In this post, we refer to a class of distance-based clustering methods that combine dimension reduction (i.e., reduce the number of variables) with clustering of the observations. These methods are implemented in R with our package clustrd (Markos, Iodice D’Enza and van de Velden 2018) (available on CRAN). For data sets with continuous variables, the package provides implementations of Factorial K-means (Vichi and Kiers 2001) and Reduced K-means (De Soete and Carroll 1994); both methods combine Principal Component Analysis (PCA) with K-means clustering. For data sets with categorical variables, MCA K-means (Hwang, Dillon and Takane 2006), iFCB (Iodice D’Enza and Palumbo 2013) and Cluster Correspondence Analysis (van de Velden, Iodice D’Enza and Palumbo 2017) are available; these methods combine variants of (Multiple) Correspondence Analysis (MCA) with K-means.

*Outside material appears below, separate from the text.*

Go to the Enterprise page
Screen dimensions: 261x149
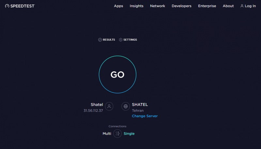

Note that the combination of dimension reduction methods (e.g., PCA/MCA) with distance-based clustering techniques (e.g., hierarchical clustering, K-means) is not a new strategy and is usually performed in two separate steps: PCA/MCA is applied first to the data at hand and a clustering algorithm is subsequently applied to the factor scores obtained from the first step. This approach, however, known as tandem analysis, may not be always optimal, as the dimension reduction step optimises a different objective function from the clustering step. As a result, dimension reduction may mask the clustering structure. The ineffectiveness of tandem analysis has been argued by Arabie and Hubert (1994), Milligan (1996), Dolnicar & Grün (2008) and van de Velden et al. (2017), among others. On the contrary, joint dimension reduction and clustering techniques combine the two criteria (dimension reduction and clustering) into a single objective function, which can be optimized via Alternating Least Squares (ALS). For more details see, e.g. van de Velden et al. (2017) and Markos et al. (2018).

The clustrd package contains three main functions: cluspca(), clusmca() and tuneclus(). In this post, we will demonstrate cluspca(), a function that implements joint dimension reduction and clustering methods for continuous data.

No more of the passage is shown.